Since 1994 Stef Lopazz, also known as LOPAZZ, has been part of the Heidelberg based HD800 team; he also runs the multimedia label 800achtspur, and is renowned as a film composer and Mix-Mastering-Engineer, having written, produced and engineered many internationally acclaimed records and films. In 2001, he had success with Redagain P when they remixed the Miami Vice & Magnum, P.I. themes; then, in 2003, Lopazz's self-titled EP was released by Output Recordings, followed by the singles 'Blood' (including a Tiefschwarz remix) and his first bona fide club hit ‘I Need Ya’ (later relicensed by French fashion label Colette). Its success led to Lopazz remixing Germany's biggest pop act Xavier Naidoo, while techno legend Sven Väth snapped up ‘I Need Ya’ for his Sound of the Fourth Season mix CD. Stefan's relationship with Berlin-based Get Physical Music began when he was commissioned to remix Chelonis R. Jones' 'I Don't Know'. The label went on to issue Lopazz's own vocal track ‘Migracion’, which was subsequently remixed by Chilean producers Luciano and Ricardo Villalobos. Releases for Pokerflat, Cocoon and Compost Black Label followed, along with remixes and productions for the likes of Isolee, DJ T, M.A.N.D.Y., Matthew Dear and Imagination.

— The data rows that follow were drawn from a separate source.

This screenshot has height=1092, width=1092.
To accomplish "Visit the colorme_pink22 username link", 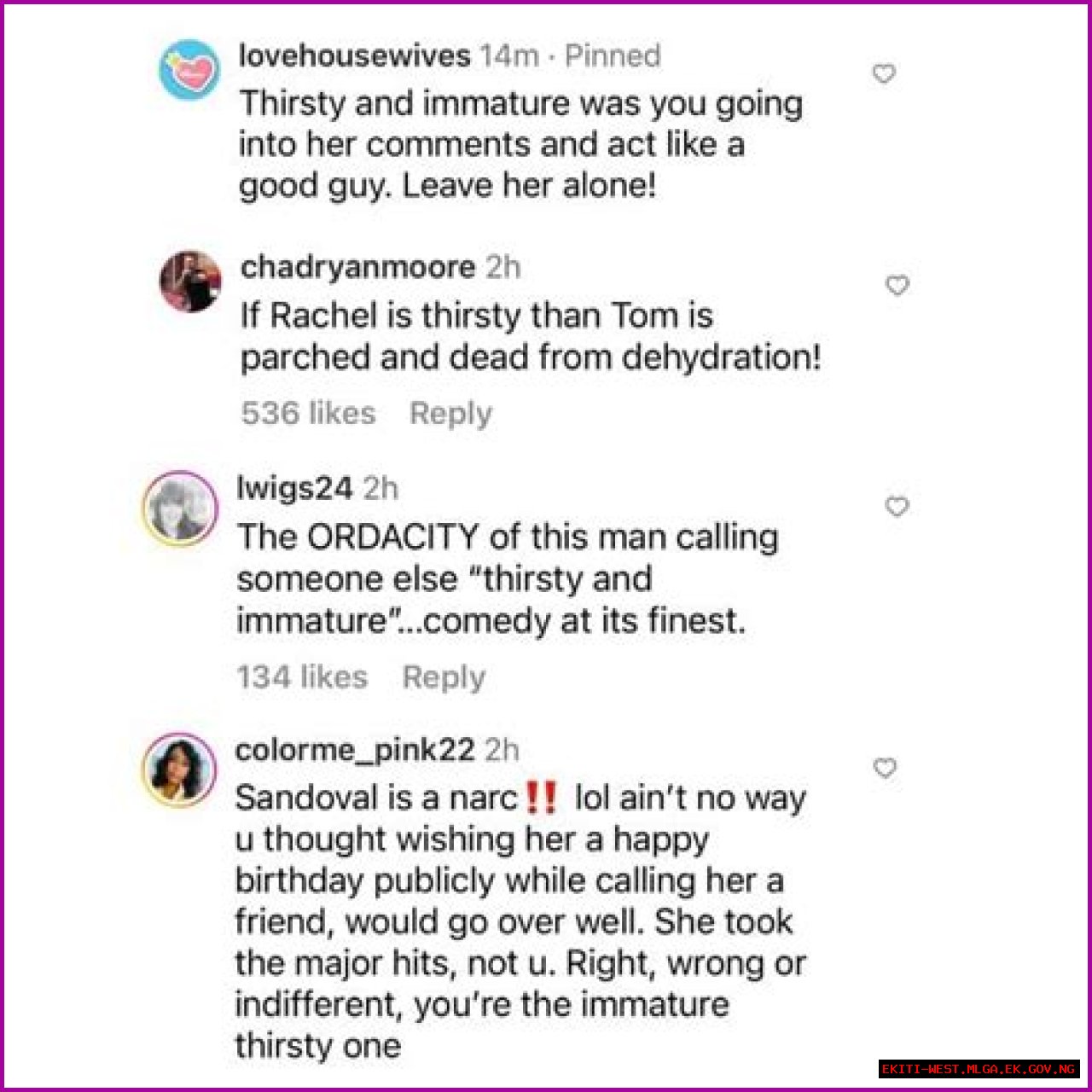I will click(x=354, y=751).
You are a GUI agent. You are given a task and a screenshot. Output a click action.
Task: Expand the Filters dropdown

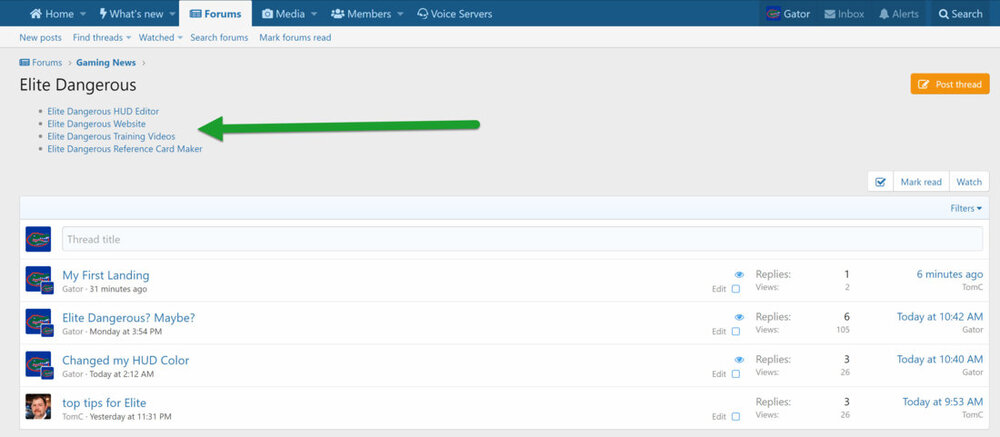[965, 208]
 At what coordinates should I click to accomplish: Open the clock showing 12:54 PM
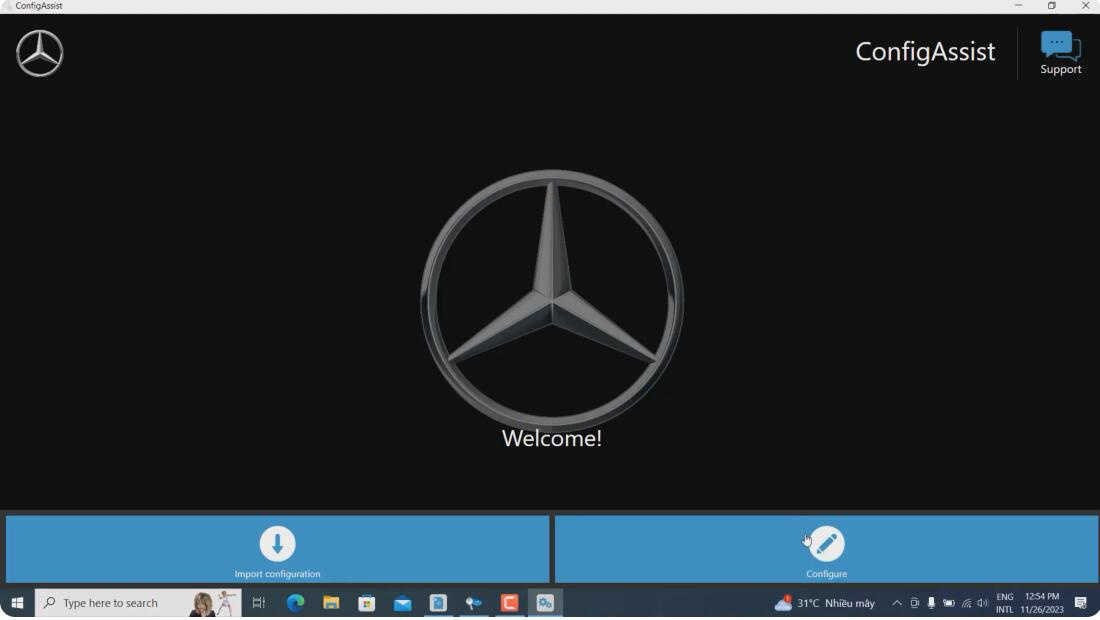pyautogui.click(x=1042, y=602)
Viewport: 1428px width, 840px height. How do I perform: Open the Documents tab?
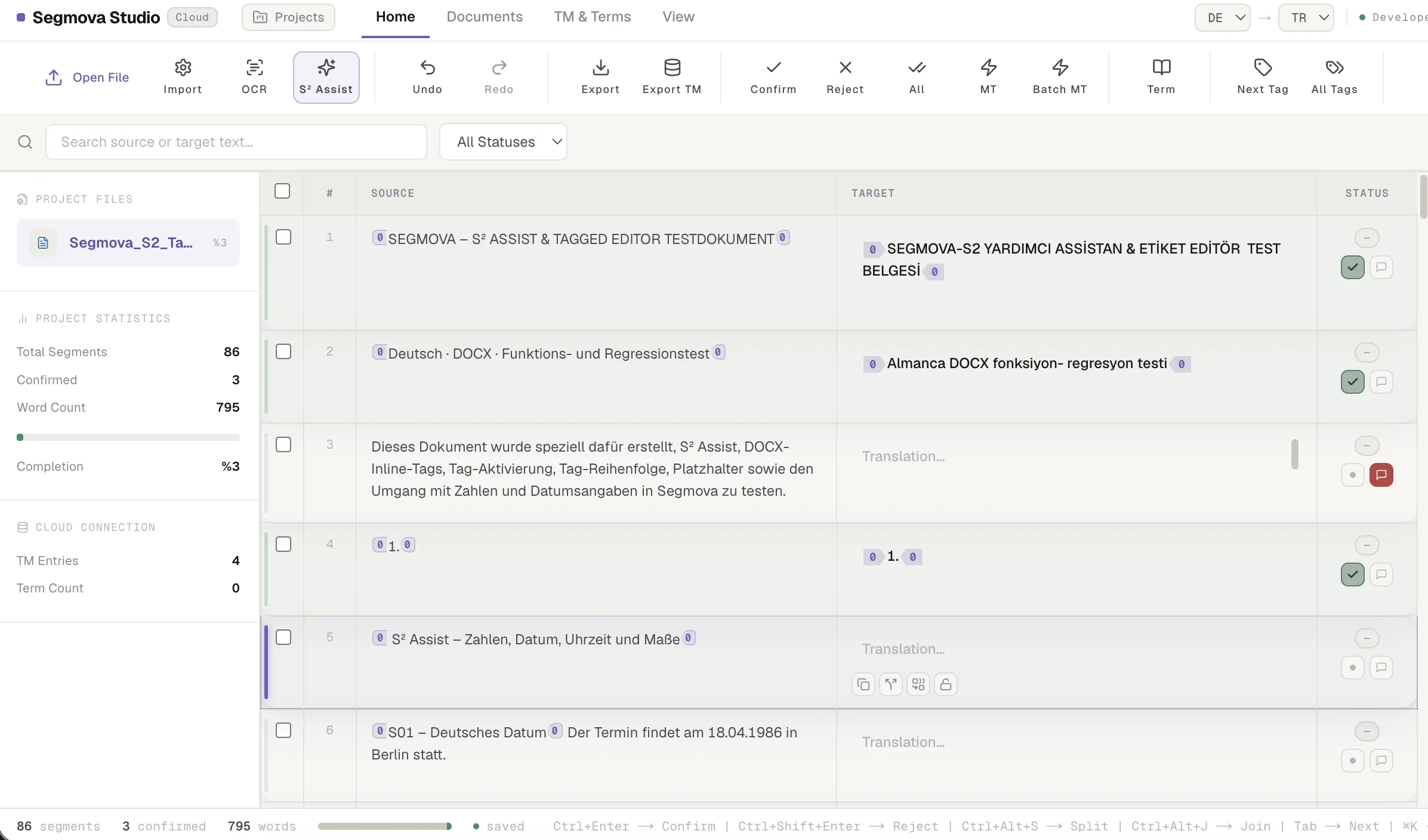click(x=485, y=17)
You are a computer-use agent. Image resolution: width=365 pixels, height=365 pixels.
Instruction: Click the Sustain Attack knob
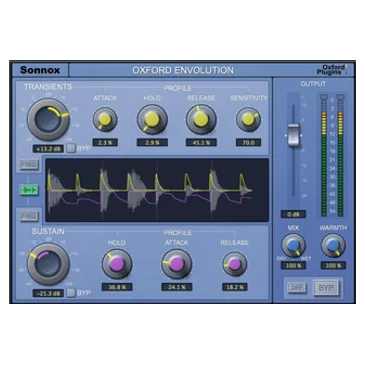177,264
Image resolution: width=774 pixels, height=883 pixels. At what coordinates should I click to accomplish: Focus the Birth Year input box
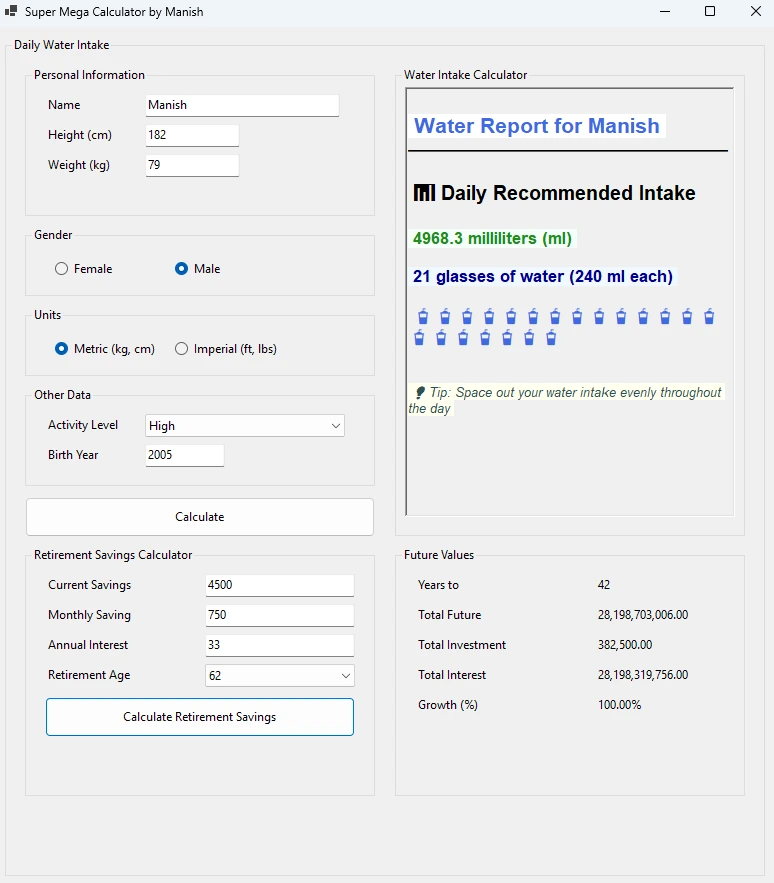click(x=185, y=455)
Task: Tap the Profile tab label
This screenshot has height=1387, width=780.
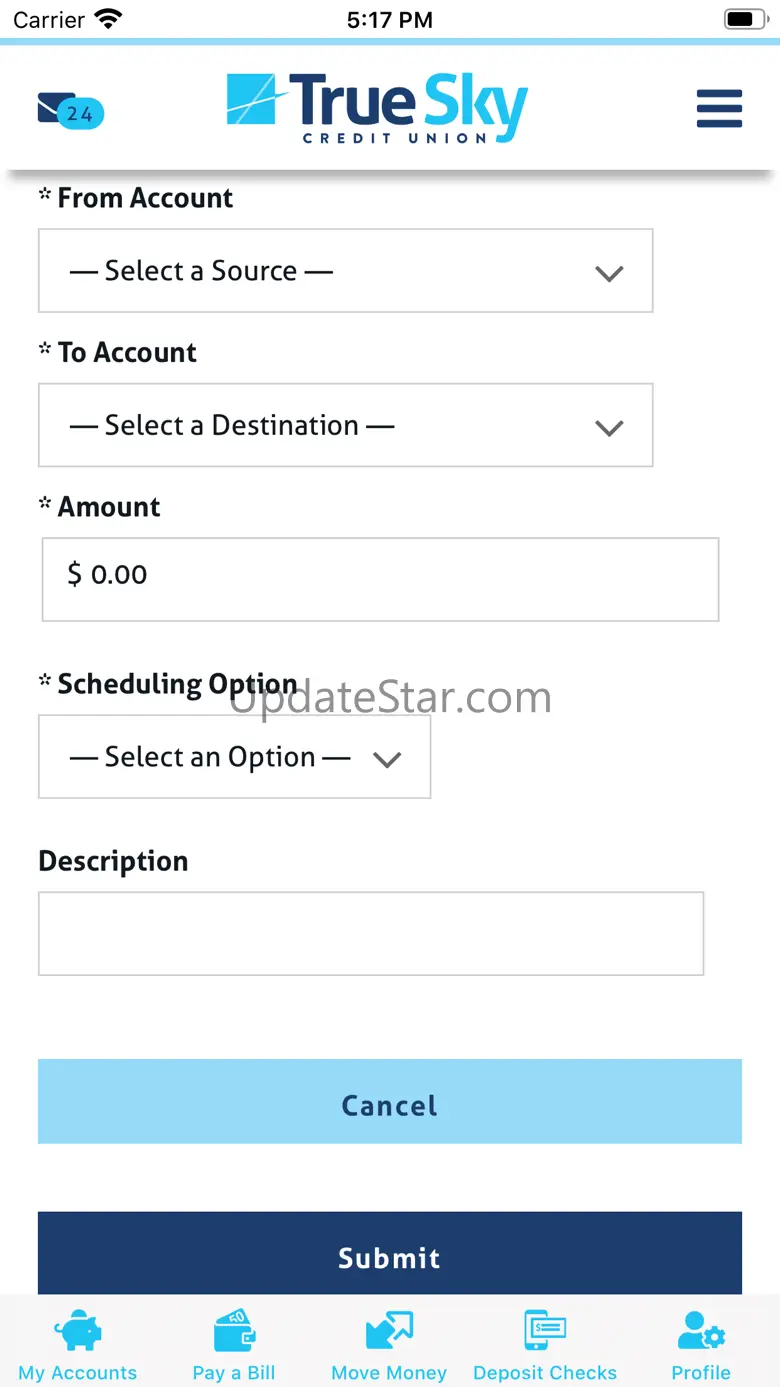Action: point(700,1372)
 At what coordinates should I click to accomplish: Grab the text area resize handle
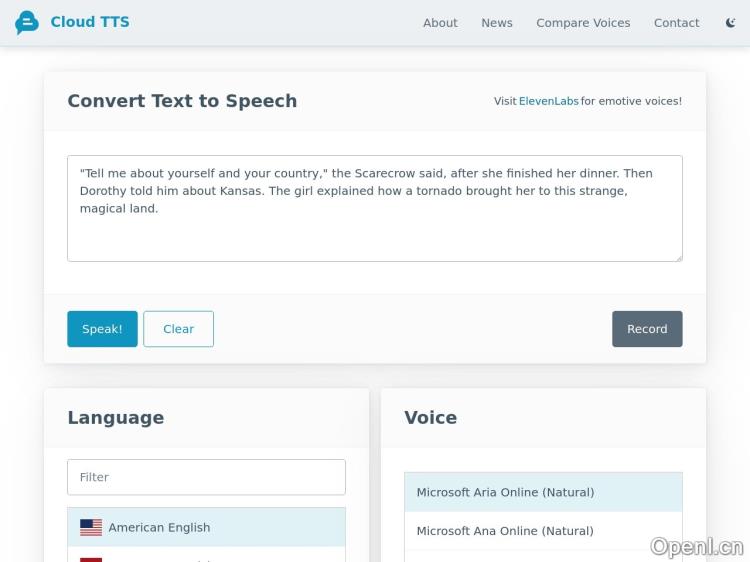(677, 256)
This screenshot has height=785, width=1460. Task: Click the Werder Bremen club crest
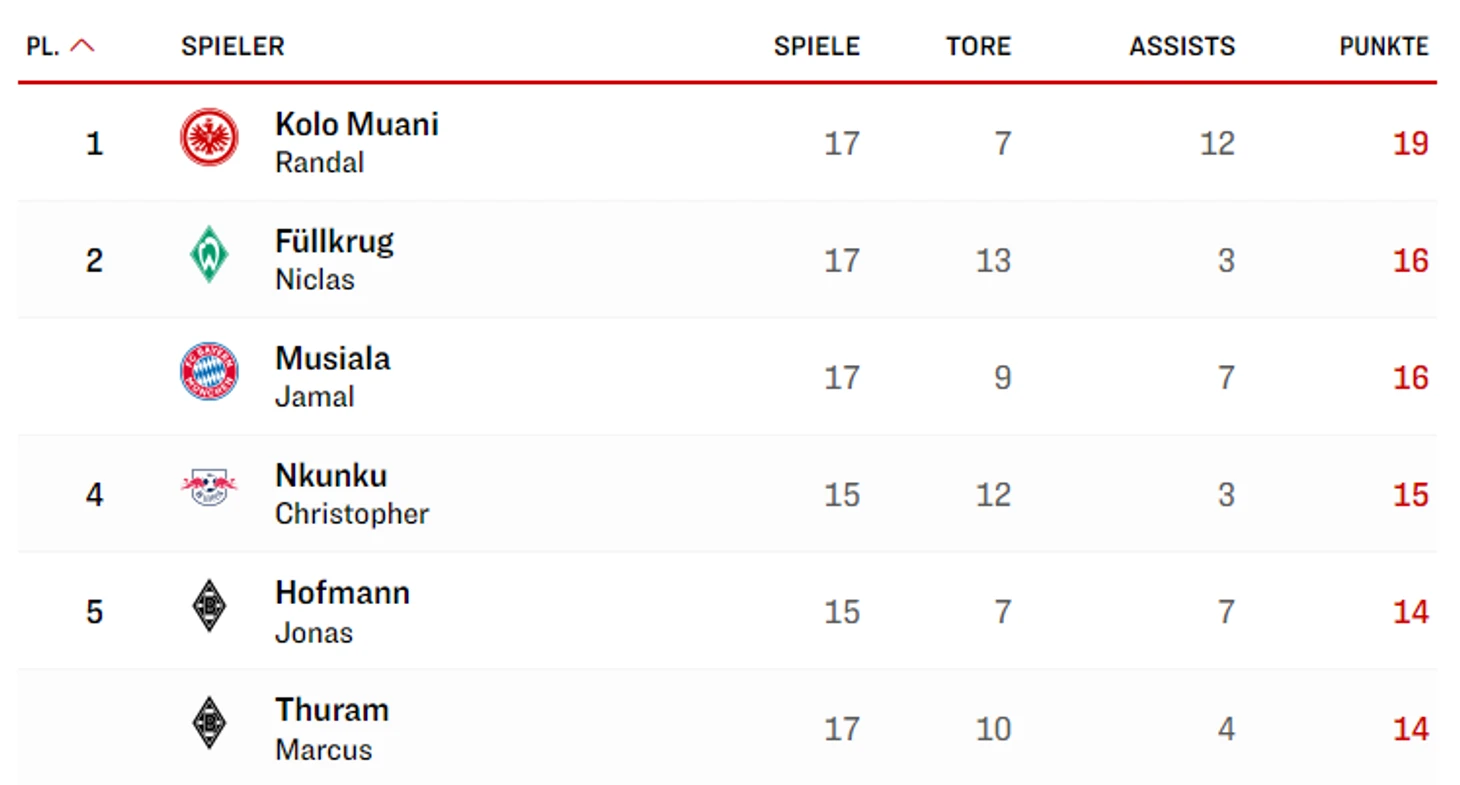pos(209,255)
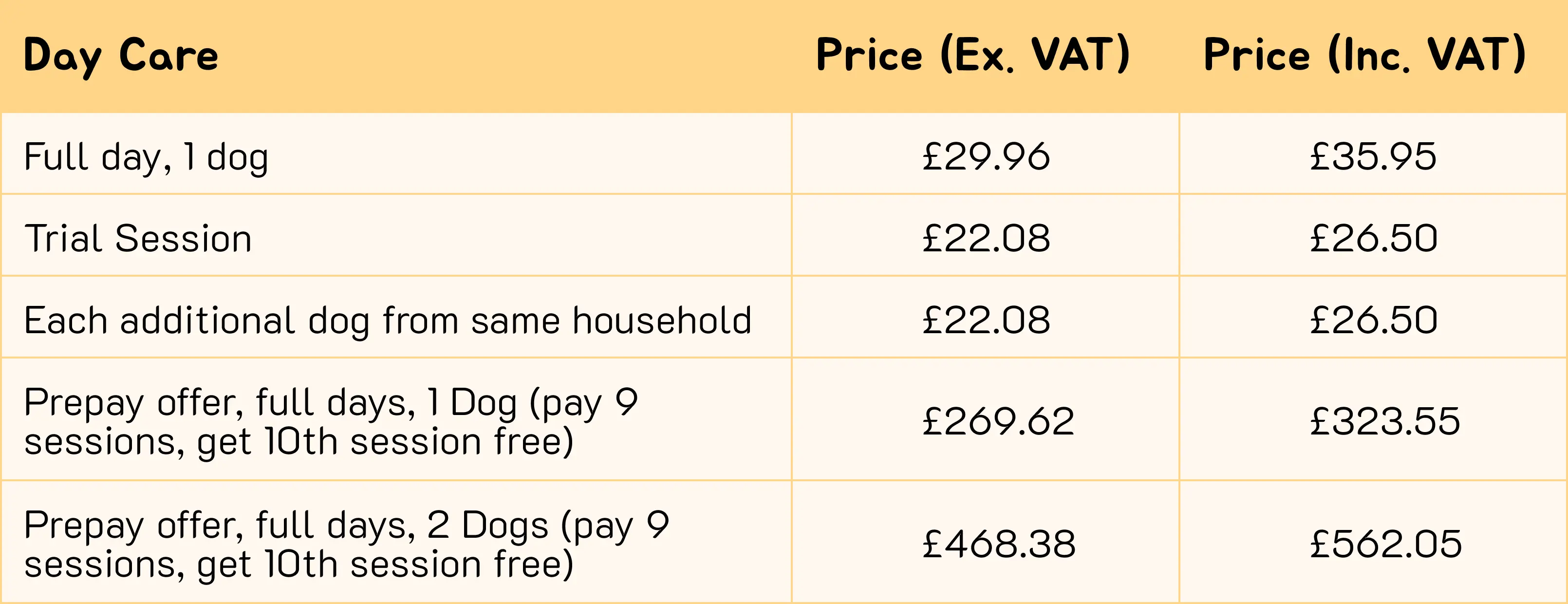Click the Day Care column header
The image size is (1568, 604).
121,56
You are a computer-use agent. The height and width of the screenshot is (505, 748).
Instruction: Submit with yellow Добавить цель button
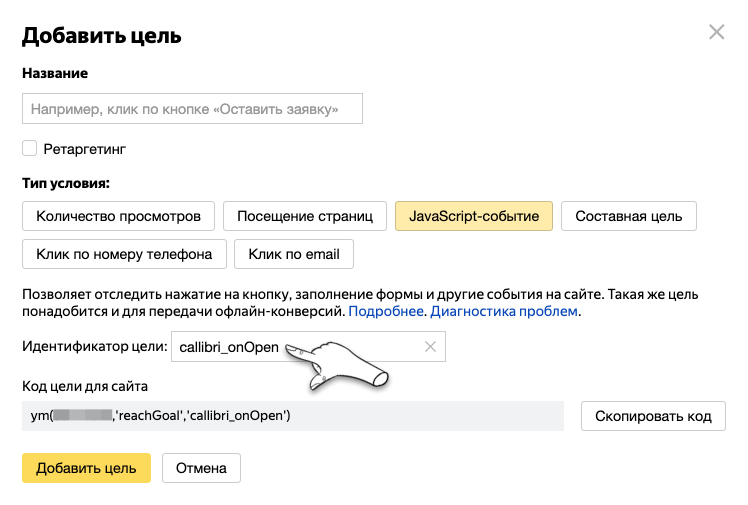[x=86, y=468]
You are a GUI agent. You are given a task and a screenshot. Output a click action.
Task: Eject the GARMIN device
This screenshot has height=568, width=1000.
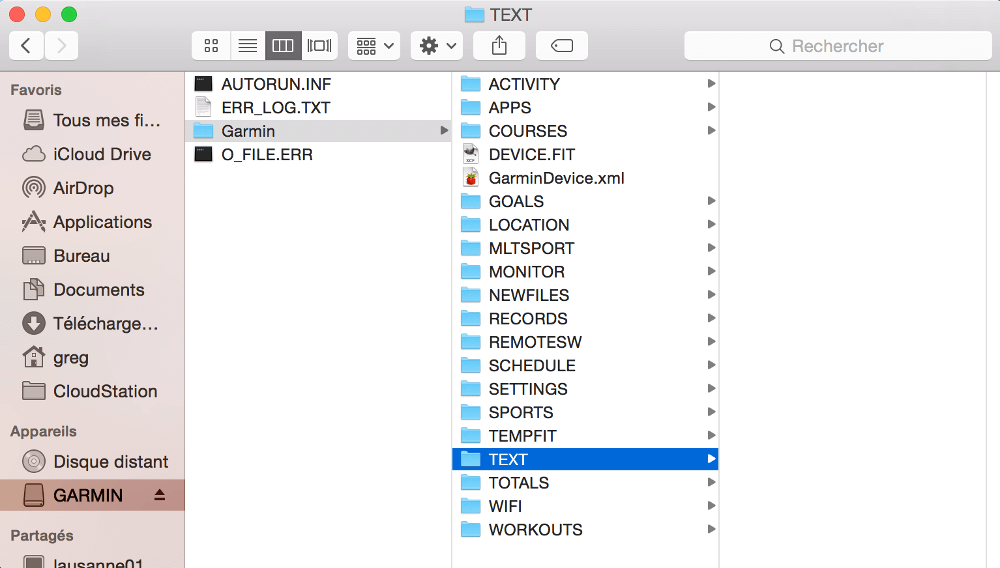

== Discography ( Excerpts ) ==
- 1993: KnoB - Karlsunruhe Compilation ( Sony / Subway Karlsruhe )
- 1994: Mason&Mesud - The Tapes 1-5 ( HD800Achtspur )
- 1995: Mason-Mesud-Stevensen - Ambiente ( HD800Achtspur )
- 1996: Mason&Mesud - Eigentlich wollte ich frei sein ( 800trak Kassettensampler 1 )
- 1996: Mason-Mesud-Stevensen - Contraband ( HD800Achtspur )
- 1997: Mason-Mesud-Stevensen - High Baby ( HD800Achtspur )
- 1997: Jason Mason - Headhouse E.P. ( HD800Achtspur )
- 1998: Mason-Mesud-Stevensen - Tonband ( HD800Achtspur )
- 1999: Fou Fou - Popkomm E.P. ( HD800Achtspur )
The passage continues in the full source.